Nepal’s Last Known Dancing Bears Rescued

It is likely that the rescued sloth bears had been beaten and trained into submission for more than a decade where they would’ve survived on just rice and milk.

The bears were poached from the wild as cubs and sold on the black market to be used in this cruel practice. Their mothers often get killed for the medicinal bile found in their gall bladders, or for their paws which are served as soup or as traditional medicine.

At around eight months old they would have all their teeth and often their claws removed and the skin and cartilage pierced on their muzzles with a hot iron rod. A chain or rope is then put through, where it will stay until they die.

Nepalese law enforcement removed the two sloth bears named Rangeela and Sridevi, with the help of the Jane Goodall Institute Nepal and the London-based nonprofit World Animal Protection.

The practice of training bears to dance for paying audiences was popular in the Middle Ages throughout Europe and Asia.
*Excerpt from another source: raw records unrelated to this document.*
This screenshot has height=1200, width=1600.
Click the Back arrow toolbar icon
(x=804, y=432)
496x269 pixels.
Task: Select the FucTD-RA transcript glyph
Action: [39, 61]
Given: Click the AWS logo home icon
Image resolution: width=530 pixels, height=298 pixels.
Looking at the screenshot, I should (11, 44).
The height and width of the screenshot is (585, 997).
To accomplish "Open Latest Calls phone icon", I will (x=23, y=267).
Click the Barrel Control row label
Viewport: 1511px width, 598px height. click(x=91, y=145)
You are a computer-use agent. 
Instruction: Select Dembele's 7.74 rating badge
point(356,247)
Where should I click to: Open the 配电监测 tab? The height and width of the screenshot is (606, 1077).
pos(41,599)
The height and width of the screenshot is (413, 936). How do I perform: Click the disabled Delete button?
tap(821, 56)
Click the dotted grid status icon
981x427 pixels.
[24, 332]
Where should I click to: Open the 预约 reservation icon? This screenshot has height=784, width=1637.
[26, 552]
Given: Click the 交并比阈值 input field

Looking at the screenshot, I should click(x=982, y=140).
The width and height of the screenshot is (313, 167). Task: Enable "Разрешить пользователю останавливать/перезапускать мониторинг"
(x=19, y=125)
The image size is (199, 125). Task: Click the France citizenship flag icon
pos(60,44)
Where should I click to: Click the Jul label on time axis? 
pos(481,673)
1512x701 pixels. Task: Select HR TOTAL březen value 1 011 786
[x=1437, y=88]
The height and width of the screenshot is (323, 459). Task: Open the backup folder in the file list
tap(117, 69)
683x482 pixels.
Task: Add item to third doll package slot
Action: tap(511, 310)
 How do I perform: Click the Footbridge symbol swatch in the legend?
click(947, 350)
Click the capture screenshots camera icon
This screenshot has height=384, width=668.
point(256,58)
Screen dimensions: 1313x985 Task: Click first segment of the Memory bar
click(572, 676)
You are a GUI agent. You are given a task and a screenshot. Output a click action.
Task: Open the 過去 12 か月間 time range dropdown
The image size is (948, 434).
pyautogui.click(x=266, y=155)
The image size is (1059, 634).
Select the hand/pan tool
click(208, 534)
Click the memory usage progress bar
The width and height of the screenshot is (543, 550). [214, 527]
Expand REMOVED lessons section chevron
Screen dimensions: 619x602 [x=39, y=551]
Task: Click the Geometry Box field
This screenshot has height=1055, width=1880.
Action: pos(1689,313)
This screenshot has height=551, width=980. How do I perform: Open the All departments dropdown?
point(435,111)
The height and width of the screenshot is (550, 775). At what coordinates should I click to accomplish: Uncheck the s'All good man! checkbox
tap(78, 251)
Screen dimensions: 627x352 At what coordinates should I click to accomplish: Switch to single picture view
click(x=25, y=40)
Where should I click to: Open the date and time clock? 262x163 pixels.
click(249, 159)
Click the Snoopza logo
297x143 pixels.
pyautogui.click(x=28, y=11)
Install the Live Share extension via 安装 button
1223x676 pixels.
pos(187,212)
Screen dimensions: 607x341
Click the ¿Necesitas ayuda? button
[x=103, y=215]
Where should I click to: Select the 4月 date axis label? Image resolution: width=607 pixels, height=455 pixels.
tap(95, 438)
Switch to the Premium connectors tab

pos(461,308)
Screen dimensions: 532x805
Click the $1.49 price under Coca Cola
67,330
It remained common in Eastern Europe and Asia until the late 20th century, according to World Animal Protection.

Animal welfare groups had been following these bears and their owners for over a year, waiting for the right time to mount a rescue. The police were then able to step in and apprehend the four people responsible. The bears are now awaiting transfer to a sanctuary, likely one in India.

Due to united efforts by animal welfare groups to rescue the bears and help their owners transition to new livelihoods, the practice has been coming to an end.

Countries including Albania, Bulgaria, Greece, India, Serbia, Turkey and now Nepal are believed to no longer have dancing bears. However there are still bears in captivity, forced to perform in Pakistan.

This marks the end of this ‘tradition’ and years and years of torture for these beautiful creatures in Nepal.